Tuesday, August 3, 2010

Movie for schmucks, including me

What was that I said about “syrupy” Hollywood movies (July 30 post)? I went to see Dinner for Schmucks. The film opens with the soundtrack of The Beatles’ Fool On The Hill. Okay, that makes sense. This movie is about fools, idiots, imbeciles - whatever. Or of fools being taken advantage of. And of course the main fool is Barry (Steve Carell) a taxidermist who makes exquisite dioramas featuring dead mice. The movie’s original French version (The Dinner Game) was about how a group of people hold parties and each tries to outdo the other by bringing a guest who is some sort of freak. The object is to have fun at their expense. Dinner for Schmucks is the movie’s American version. Which should have raised a red flag.

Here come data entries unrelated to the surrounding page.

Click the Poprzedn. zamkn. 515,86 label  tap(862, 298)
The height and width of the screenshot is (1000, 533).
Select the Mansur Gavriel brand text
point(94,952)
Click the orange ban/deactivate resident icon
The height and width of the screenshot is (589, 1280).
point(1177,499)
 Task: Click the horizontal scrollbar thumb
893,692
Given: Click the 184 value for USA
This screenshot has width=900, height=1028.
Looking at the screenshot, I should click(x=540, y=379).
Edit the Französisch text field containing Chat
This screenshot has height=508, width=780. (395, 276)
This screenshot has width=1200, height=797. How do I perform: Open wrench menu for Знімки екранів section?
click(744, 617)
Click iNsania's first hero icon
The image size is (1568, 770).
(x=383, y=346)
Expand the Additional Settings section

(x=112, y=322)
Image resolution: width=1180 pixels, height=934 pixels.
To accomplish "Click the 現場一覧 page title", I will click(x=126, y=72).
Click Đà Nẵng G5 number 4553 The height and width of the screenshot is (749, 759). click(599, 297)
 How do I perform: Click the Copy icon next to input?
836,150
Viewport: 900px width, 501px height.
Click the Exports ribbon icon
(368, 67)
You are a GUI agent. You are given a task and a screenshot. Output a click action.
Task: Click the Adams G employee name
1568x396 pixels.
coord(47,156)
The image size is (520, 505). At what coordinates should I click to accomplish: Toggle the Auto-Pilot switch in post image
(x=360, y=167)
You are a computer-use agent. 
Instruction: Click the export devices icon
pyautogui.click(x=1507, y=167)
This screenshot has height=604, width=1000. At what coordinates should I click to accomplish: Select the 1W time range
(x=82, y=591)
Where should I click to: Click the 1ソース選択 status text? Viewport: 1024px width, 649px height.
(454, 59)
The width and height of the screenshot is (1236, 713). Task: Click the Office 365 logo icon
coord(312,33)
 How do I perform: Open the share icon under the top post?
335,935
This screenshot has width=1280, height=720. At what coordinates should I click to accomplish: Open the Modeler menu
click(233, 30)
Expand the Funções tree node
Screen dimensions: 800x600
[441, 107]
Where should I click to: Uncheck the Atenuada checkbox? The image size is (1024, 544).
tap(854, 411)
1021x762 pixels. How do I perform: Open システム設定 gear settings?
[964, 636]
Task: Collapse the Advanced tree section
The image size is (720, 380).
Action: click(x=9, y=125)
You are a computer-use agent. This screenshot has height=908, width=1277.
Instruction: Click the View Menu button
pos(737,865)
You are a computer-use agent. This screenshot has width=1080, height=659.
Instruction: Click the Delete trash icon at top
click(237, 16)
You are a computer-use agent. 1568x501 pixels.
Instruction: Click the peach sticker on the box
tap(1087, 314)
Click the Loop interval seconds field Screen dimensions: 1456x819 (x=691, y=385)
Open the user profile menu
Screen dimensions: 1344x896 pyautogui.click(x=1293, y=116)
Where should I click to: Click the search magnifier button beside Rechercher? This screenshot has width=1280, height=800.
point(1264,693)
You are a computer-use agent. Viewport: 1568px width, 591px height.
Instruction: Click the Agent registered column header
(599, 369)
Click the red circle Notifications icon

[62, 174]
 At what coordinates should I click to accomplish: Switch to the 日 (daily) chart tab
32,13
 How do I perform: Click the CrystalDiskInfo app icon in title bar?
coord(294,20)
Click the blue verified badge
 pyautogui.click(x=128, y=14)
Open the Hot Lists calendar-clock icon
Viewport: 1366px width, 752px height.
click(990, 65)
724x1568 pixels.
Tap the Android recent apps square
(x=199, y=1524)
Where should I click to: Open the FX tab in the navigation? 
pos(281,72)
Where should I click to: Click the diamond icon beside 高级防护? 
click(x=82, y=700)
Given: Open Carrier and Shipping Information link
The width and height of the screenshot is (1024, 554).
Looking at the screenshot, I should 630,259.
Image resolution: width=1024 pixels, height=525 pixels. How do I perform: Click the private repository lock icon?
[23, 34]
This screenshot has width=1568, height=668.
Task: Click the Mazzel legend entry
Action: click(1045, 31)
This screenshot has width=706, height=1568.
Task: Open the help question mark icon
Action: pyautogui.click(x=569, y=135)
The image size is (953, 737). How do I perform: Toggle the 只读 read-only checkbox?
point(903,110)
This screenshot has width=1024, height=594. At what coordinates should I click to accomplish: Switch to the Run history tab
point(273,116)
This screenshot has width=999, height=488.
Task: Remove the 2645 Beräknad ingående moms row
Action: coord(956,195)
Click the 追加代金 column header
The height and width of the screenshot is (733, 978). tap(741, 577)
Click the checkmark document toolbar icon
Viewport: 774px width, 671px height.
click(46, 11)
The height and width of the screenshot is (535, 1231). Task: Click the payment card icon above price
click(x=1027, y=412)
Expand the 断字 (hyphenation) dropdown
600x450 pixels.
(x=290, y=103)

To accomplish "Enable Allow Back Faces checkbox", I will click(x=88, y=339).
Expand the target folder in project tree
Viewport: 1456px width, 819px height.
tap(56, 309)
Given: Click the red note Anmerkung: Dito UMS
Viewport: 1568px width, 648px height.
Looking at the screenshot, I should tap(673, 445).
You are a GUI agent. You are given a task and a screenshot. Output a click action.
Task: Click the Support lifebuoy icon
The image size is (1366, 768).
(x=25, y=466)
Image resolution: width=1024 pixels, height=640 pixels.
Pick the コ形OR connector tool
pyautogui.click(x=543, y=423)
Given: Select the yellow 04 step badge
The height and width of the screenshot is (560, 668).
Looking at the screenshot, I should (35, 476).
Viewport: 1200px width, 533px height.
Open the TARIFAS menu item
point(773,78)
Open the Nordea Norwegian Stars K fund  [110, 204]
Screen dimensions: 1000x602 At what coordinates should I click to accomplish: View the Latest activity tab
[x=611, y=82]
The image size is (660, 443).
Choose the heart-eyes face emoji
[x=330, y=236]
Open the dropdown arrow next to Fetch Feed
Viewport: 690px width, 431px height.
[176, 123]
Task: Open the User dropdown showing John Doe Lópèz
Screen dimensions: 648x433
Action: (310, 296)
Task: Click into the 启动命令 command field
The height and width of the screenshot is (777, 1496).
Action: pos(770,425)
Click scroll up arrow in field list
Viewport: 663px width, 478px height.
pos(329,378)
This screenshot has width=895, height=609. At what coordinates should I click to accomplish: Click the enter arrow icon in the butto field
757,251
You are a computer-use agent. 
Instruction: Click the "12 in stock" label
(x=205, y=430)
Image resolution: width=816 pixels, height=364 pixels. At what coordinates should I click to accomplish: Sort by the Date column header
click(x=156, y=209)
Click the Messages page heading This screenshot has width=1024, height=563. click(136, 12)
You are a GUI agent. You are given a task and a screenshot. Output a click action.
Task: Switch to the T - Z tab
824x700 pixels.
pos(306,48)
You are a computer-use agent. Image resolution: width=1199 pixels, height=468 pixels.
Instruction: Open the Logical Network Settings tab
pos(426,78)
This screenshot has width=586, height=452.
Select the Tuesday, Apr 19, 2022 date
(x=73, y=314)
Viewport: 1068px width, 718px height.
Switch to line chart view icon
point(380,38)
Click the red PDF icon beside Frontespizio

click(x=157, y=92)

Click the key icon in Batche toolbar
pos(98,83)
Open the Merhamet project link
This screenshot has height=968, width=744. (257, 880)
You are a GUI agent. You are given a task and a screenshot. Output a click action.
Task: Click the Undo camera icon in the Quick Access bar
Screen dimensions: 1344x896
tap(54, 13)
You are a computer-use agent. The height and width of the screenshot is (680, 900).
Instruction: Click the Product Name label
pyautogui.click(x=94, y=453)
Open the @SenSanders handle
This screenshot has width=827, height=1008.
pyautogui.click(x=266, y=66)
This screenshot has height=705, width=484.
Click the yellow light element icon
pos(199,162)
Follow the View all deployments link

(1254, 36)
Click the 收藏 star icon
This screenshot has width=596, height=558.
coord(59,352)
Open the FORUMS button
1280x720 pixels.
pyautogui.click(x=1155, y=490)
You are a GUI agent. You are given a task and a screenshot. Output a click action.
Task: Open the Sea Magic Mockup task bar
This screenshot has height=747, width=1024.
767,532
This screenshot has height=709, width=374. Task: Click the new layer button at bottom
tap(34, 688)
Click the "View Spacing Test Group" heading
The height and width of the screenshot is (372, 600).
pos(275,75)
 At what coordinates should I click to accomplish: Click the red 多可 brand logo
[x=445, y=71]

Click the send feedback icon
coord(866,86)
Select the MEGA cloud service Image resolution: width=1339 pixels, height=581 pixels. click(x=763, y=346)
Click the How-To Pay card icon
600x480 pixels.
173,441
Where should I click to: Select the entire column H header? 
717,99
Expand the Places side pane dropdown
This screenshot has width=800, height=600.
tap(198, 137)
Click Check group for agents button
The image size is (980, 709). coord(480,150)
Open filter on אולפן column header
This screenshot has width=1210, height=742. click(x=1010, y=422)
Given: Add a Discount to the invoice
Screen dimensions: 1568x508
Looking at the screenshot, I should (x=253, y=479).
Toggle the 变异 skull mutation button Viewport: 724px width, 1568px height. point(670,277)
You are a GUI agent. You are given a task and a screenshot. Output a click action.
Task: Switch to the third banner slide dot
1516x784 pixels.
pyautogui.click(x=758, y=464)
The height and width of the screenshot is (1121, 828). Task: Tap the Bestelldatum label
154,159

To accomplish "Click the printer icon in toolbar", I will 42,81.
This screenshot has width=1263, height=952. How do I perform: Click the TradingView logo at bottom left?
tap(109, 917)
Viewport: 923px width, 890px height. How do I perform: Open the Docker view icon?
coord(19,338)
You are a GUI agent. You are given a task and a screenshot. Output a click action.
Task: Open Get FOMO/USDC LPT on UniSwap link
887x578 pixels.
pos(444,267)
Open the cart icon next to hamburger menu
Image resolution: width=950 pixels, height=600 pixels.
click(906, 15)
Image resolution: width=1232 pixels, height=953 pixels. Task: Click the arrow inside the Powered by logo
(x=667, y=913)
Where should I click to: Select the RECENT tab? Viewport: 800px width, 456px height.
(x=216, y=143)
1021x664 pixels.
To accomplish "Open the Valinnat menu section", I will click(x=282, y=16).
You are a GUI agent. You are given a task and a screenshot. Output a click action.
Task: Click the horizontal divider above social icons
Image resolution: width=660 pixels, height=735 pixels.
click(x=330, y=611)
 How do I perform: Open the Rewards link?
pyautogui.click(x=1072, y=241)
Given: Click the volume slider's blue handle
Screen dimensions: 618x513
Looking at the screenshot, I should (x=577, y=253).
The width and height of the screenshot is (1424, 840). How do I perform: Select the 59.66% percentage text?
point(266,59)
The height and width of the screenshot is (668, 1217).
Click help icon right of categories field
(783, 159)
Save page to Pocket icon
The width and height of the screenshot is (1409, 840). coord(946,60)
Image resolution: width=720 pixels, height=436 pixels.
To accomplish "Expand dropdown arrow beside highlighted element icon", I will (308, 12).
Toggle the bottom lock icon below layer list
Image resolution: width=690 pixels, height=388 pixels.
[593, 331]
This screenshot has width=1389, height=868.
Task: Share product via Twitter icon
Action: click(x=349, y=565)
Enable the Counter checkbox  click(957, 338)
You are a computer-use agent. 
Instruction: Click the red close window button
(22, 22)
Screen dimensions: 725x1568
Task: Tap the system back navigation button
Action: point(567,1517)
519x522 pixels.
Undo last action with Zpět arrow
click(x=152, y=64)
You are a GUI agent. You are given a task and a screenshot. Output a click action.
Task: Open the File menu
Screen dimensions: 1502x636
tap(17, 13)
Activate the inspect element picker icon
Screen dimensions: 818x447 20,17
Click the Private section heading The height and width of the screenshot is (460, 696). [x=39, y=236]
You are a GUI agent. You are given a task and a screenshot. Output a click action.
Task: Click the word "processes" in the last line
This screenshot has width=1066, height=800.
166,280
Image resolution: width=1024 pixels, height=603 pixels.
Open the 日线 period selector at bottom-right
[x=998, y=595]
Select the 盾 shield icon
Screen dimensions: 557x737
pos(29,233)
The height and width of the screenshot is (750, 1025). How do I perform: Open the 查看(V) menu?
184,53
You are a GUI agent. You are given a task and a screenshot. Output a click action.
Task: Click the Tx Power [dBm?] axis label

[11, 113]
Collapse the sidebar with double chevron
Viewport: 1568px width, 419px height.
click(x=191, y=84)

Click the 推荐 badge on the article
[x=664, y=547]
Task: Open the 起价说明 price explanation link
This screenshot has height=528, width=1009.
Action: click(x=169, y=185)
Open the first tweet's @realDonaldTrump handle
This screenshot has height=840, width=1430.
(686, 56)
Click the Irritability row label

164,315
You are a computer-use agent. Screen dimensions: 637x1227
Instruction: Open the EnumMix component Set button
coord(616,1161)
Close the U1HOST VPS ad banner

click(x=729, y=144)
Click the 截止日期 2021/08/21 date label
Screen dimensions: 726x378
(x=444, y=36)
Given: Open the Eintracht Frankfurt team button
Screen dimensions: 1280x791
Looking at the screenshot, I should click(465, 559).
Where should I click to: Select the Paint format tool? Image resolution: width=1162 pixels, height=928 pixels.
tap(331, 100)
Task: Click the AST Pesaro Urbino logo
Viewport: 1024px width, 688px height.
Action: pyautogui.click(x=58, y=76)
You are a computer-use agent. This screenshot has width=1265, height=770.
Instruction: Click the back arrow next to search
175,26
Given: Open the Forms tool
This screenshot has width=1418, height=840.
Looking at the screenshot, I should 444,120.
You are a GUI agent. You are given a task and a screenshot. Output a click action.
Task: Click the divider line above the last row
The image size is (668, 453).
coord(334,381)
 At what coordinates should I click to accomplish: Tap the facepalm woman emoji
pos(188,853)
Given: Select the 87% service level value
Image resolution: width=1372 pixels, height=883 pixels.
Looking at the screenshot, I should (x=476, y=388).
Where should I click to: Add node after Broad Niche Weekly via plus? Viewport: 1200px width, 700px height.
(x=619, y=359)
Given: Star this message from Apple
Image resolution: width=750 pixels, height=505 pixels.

But, hey, I have to admit (do I?) that I can get sucked in by hype as much as anyone, especially when I see respected critics praising a film. (Shame on them.) In any case, the movie is passable though there were a couple of times I was ready to a) take a nap or b) walk out. And I did check my watch a few times......The real problem with this pic is there is no momentum building to the ultimate dining scene. That’s where I thought the real action would be. Don’t get me wrong, the dinner – finally – arrives, and with it a fair bit of amusement. But three-quarters of the picture is centred on Tim (Paul Rudd) and his strivings for higher rank in his distressed assets investment firm and his unlikely budding friendship with Barry. There are also Tim’s dilemmas over his relationship with his love interest Julie (Stefanie Szostak)......Barry, of course, is the klutz who brings life lessons to his confused friend. Oh, how heart-warming! As is the ultimate “message” of the dinner party which Barry attends as Tim’s guest.....So, the movie may be described as edgy but be prepared for a fair dose of saccharin......I’ve now rented the original French film, expecting to see a movie – a real comedy of manners - that cuts to the chase depicting how people can treat one another. If that's cruel so be it. That’s reality. This film, by contrast, is - yawn - Hollywood.